What survives the reset, what doesn't

Wiped: username, password hash, 2FA TOTP secret, backup codes. Preserved: jwt_secret, api_tokens metadata, revoked_tokens list. If you actively want to also invalidate every existing API token (full clean slate), delete auth.json manually instead of using this menu option — the next start of the service regenerates the JWT secret and everything else from scratch.

Physical-host access is the trust anchor

This reset path requires root shell on the host. Anyone who can run the menu command as root already controls the box, so giving them password recovery is not a privilege escalation — it's consistent with how every other admin tool on Proxmox works. The corollary: the Monitor login won't protect anything from someone you've already let into the Proxmox shell.

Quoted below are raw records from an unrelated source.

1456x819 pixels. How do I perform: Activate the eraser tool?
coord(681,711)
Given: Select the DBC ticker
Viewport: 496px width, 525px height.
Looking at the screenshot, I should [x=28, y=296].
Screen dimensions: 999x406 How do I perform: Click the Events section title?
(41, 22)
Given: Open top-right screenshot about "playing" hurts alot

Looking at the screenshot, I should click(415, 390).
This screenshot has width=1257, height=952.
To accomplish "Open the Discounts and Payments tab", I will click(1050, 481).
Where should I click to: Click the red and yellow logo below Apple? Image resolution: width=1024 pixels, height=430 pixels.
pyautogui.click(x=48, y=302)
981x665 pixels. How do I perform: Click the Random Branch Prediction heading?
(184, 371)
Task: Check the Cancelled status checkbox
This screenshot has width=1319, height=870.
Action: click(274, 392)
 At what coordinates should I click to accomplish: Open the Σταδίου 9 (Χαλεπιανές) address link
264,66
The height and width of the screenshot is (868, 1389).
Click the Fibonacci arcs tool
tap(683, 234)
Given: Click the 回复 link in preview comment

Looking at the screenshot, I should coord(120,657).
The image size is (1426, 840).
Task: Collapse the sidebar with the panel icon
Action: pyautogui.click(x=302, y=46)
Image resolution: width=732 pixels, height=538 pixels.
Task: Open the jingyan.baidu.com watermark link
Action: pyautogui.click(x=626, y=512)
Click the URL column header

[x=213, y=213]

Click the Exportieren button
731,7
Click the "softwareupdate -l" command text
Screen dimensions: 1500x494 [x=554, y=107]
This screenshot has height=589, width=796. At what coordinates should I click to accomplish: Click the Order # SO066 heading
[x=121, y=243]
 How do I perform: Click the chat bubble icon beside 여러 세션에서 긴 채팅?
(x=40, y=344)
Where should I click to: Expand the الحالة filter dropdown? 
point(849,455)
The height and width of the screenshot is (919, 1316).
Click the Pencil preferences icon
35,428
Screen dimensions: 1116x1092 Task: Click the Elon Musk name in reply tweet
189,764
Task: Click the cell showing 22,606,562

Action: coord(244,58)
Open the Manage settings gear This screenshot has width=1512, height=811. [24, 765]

See also Monitor → Access &amp; Auth → Recovering a lost password for the same flow described from the dashboard side, plus the wider context on how passwords are hashed and how the JWT secret is generated.

Files involved

/etc/systemd/system/proxmenux-monitor.service       # systemd unit
/root/.config/proxmenux-monitor/                    # runtime config dir
/var/log/proxmenux-auth.log                         # Flask app auth log
                                                    # (read by Fail2Ban [proxmenux] jail)

Troubleshooting

Both menu options are missing

The Monitor isn't registered with systemd. Confirm with systemctl list-unit-files | grep proxmenux-monitor — if there's no output, reinstall ProxMenux from the official installer with the latest version and pick the Monitor option during install.

Service activated but the URL is unreachable

The Settings status output gives you the IP. Confirm:
ss -tlnp | grep 8008                # is anything listening?
journalctl -u proxmenux-monitor -n 100 --no-pager  # recent errors
curl -sI http://localhost:8008      # local reachability
If localhost works but external doesn't, check your host firewall (pve-firewall or nftables) for inbound TCP 8008.

Activated the service but it stops itself a few seconds later

Most often a port conflict (something else on 8008) or a dependency check failing. The journal will say which: journalctl -u proxmenux-monitor.service -b.